Task details: Restate the entries below exactly, and keep all images out of the answer.
Segment Open
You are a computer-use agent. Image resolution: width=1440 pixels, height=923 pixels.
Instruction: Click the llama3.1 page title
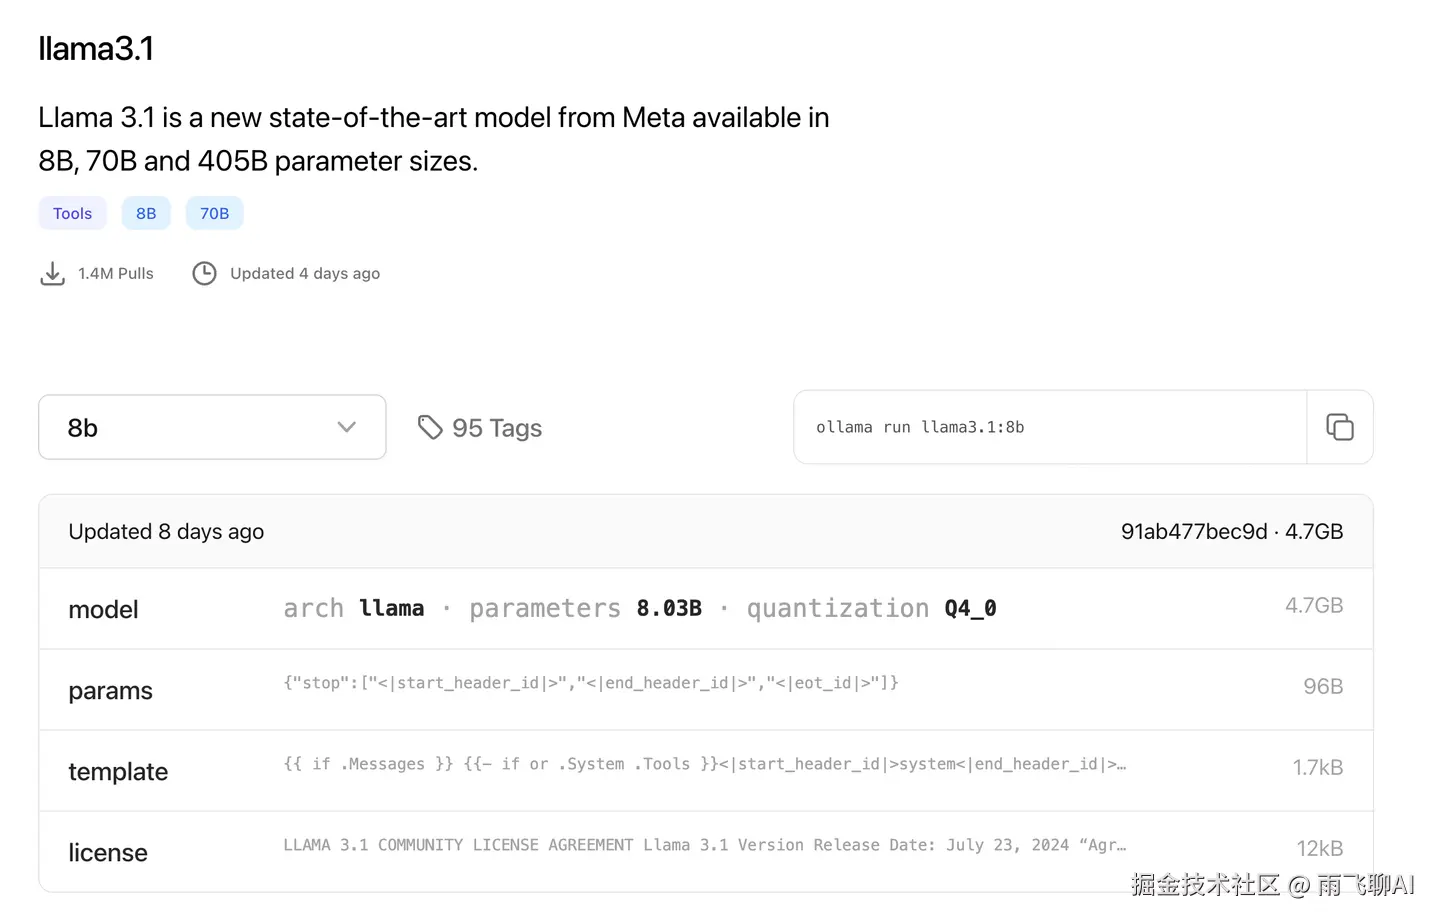point(96,49)
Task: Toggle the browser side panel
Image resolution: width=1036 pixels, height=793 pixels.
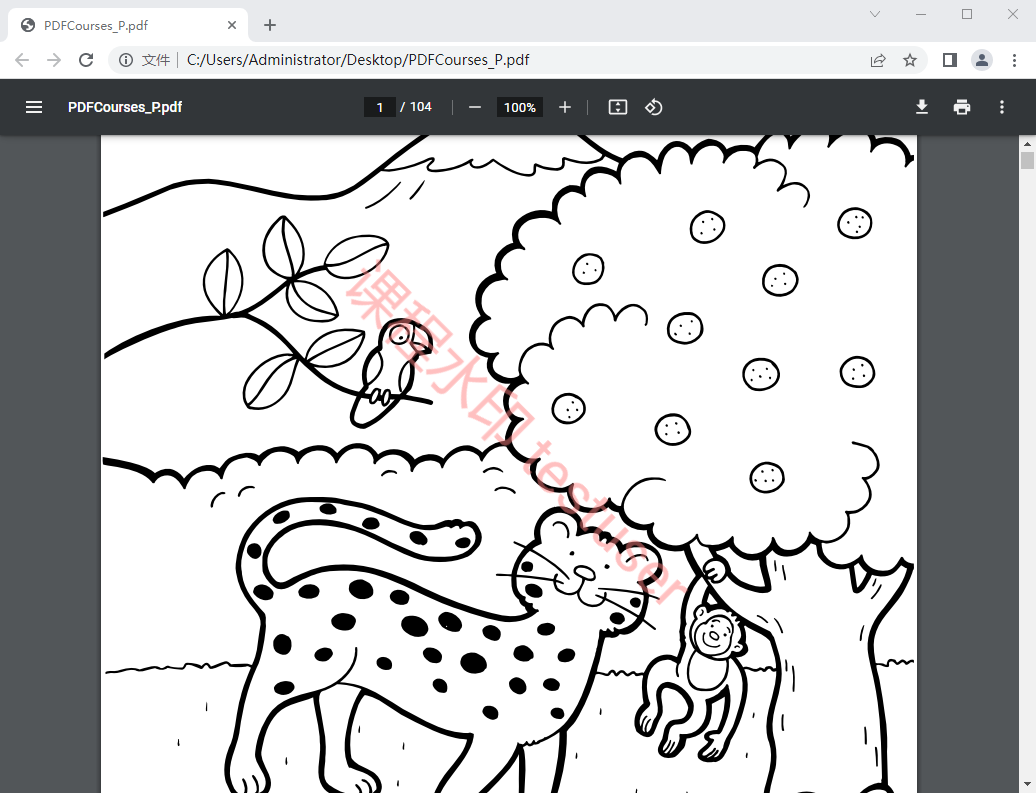Action: pos(950,60)
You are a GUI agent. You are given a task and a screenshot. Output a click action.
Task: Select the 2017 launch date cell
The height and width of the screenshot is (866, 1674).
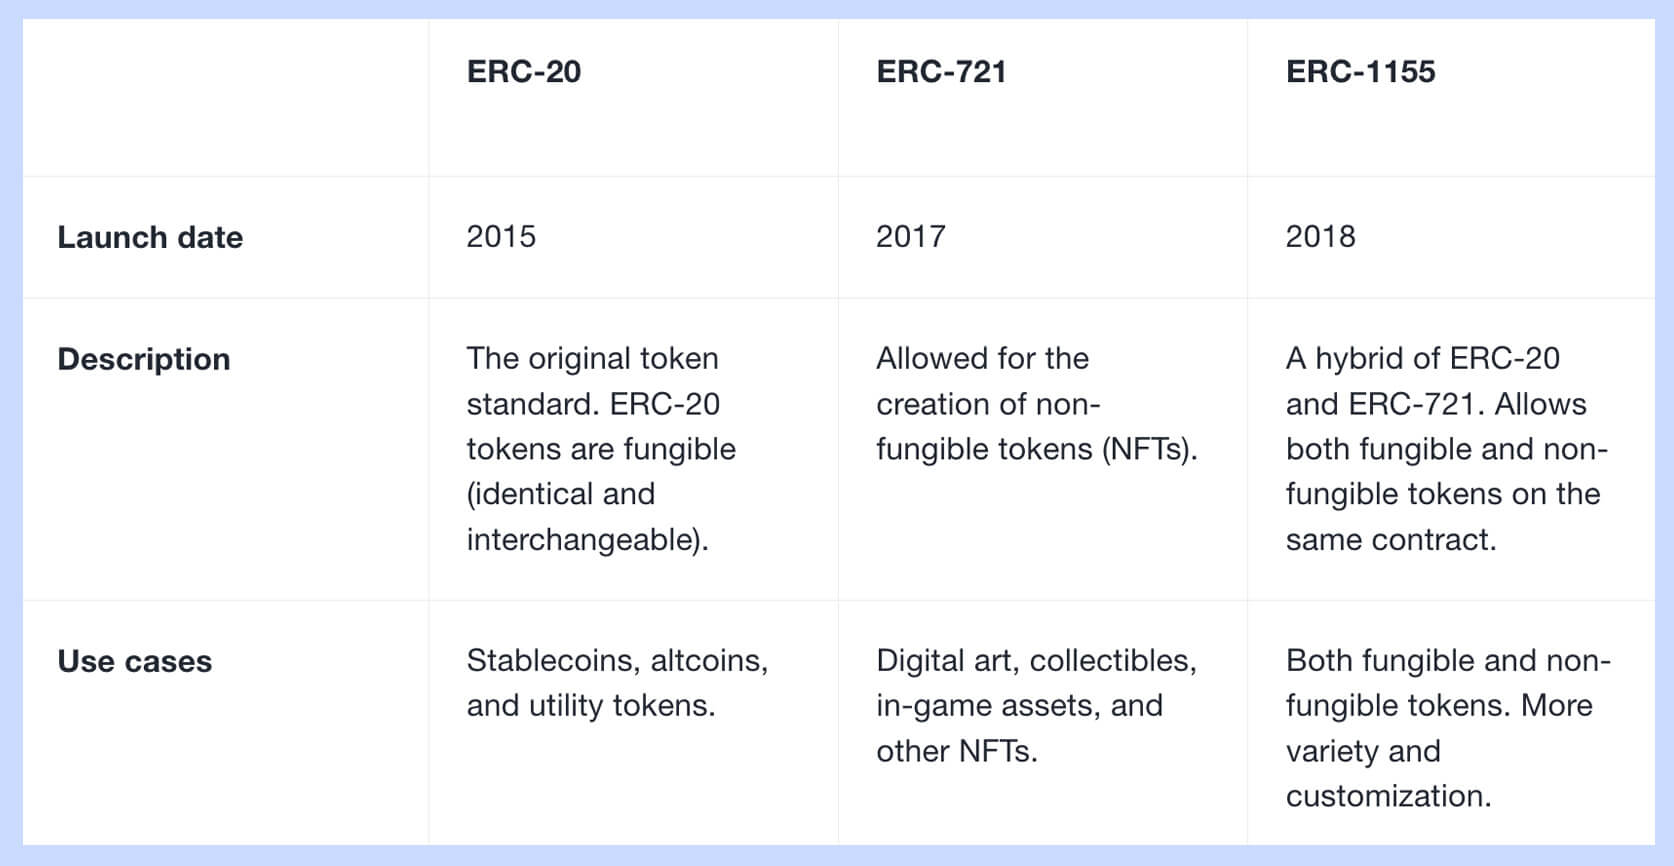pyautogui.click(x=910, y=237)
Segment Closed
Result for this task:
You are a computer-use agent. Image resolution: width=1440 pixels, height=923 pixels.
Instruction: Click the llama3.1 page title
point(96,49)
Task: Toggle the browser side panel
Image resolution: width=1036 pixels, height=793 pixels.
Action: pos(950,60)
You are a GUI agent. You are given a task and a screenshot. Output a click action.
Task: Select the 2017 launch date cell
The height and width of the screenshot is (866, 1674).
pyautogui.click(x=910, y=237)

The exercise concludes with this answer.